So I got a new SeaGate HDD 8TB from the EXOS line
Set it up and copied node data took 3 days to do. Luckily that stage everything went ok.
About 3 Days later everything is ok so I decide to remove the old HDD in process I Shutdown the machine and took it out. Once the system booted up. The node wouldn’t start. Than I realized the Storj Volume wasn’t showing.
After opening diskpart I requested to initialize the HDD. (Now this isn’t a complete disaster just yet) Because under normal circumstances you can fully recover the entire HDD. Initialize it Set up a new partition as RAW and using diskpart convert it back to NTFS. Done that in past worked like a charm.
This time a big issue: cyclic-redundancy check. After searching internet all solutions were for HDD that are Initialized non for uninitialized after 3H I’m giving up.
The questions are:
Should I run the old HDD even though the node was running for 3Days on the new one? I think it gained a few Gb over that time so I would most likely drop some audit score about my guess 1-2%?

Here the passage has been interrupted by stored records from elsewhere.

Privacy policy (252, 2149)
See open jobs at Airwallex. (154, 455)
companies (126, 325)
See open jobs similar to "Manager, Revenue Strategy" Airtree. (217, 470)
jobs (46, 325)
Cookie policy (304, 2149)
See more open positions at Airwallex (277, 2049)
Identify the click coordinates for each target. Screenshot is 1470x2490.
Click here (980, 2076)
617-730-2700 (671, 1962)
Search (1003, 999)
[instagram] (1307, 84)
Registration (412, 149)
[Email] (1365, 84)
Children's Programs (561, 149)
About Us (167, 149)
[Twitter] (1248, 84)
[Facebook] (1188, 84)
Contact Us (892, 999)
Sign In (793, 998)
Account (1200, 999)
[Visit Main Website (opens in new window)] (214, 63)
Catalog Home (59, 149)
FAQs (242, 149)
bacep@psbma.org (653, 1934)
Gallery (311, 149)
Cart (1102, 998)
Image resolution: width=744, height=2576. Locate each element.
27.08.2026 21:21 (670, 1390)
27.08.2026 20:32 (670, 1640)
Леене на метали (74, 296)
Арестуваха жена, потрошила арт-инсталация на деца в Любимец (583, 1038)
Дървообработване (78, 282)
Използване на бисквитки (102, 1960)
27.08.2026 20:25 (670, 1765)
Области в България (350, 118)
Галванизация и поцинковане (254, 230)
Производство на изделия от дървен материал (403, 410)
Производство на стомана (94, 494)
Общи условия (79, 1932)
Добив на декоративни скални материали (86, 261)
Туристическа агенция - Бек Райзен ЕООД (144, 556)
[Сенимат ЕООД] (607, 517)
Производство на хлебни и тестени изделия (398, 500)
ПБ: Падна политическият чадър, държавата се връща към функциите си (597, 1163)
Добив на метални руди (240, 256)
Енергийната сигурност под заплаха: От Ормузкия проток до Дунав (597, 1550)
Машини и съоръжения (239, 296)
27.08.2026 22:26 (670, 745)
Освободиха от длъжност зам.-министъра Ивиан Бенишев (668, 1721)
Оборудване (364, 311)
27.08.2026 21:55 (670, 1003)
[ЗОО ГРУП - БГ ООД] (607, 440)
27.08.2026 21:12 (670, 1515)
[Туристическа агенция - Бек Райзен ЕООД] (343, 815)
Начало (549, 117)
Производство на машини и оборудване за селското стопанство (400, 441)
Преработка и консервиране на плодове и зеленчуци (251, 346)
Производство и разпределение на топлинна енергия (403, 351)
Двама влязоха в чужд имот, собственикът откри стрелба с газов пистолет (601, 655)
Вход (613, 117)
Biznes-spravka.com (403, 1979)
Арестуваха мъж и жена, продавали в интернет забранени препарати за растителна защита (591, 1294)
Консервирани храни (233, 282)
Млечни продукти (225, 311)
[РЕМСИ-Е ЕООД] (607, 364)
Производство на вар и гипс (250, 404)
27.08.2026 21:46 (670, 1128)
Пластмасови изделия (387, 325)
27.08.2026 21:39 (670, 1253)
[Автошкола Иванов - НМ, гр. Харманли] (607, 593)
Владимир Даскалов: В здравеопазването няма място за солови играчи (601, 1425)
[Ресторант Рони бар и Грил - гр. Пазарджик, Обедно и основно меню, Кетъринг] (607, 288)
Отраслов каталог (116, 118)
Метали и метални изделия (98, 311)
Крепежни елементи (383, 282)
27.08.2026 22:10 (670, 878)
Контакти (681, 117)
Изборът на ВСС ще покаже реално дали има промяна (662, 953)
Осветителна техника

should I continue recovering the data? Any recommendations are more than welcomed.
Anyway I’m going to RMA the HDD because It has a total of less than 150H of run time. But it would be nice to recover the data
i would try another cable, maybe put the old disk back and try to spin the system up in its former state if possible… sometimes weird stuff happens, for whatever reason.
i doubt the old node copy is viable, but maybe…
the real question is why the drive would just die… but then again new disks have higher chances of just dying than worn in disks, some companies even run disk for a period in less critical tasks to wear them in.
i would assume the disk is fine, is it possible you switched out the OS and had some sort of encryption running… is the disk smart really giving CRC errors, because that would indicate something is fundamentally wrong with the drive, there are tests that can be run from the smart on the disk, which should be able to tell you if its viable.
the best advice i can give is not to rush it, deleting or damaging the data is easy to do
and you do have like a couple of weeks before suspension and like a month to figure this out before the node will get DQ for inactivity.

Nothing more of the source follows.